To do
Whenever a line below mentions the word "Image", that line should be copied.

Data for analysis
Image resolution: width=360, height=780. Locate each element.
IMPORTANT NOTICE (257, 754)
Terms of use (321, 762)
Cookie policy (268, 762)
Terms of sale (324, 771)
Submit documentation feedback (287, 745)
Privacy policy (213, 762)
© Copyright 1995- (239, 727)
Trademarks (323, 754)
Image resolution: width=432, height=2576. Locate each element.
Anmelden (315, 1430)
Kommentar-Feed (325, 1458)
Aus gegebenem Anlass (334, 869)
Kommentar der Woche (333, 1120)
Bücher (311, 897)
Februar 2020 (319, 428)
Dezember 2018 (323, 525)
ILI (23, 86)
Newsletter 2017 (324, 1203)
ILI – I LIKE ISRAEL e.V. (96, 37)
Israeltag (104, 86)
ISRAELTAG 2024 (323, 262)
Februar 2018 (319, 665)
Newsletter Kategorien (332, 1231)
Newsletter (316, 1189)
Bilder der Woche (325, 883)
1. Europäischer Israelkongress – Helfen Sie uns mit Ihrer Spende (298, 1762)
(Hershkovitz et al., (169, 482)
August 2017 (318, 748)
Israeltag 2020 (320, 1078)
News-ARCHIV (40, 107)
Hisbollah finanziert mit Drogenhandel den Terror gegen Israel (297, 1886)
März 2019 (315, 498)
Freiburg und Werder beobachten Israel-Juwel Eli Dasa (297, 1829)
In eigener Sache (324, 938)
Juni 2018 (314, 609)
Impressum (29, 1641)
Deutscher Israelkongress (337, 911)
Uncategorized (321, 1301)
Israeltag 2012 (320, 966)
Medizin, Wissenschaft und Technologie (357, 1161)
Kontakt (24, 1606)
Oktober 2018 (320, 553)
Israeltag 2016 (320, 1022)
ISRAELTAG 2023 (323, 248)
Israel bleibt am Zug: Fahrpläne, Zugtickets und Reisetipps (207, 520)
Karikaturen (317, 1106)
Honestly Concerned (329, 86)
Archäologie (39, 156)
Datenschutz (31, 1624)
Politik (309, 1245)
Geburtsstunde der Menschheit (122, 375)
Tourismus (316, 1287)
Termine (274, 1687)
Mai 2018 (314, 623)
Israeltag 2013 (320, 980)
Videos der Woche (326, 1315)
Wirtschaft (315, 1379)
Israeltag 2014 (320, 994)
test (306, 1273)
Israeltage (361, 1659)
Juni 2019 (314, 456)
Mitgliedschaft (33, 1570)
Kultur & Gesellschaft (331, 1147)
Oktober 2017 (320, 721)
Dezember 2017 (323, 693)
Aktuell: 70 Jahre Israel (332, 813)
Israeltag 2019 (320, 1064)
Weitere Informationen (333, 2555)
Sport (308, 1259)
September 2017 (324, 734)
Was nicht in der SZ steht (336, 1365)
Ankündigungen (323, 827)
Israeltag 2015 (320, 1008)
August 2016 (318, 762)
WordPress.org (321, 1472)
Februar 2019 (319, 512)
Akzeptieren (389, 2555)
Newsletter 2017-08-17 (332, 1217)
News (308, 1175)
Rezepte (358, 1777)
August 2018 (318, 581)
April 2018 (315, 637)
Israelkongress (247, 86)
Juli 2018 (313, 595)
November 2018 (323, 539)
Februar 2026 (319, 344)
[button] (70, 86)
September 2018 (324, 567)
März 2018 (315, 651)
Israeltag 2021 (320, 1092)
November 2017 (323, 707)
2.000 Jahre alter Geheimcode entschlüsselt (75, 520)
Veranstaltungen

Solution
Image resolution: width=360, height=780. Locate each element.
Image resolution: width=432, height=2576. Locate each element.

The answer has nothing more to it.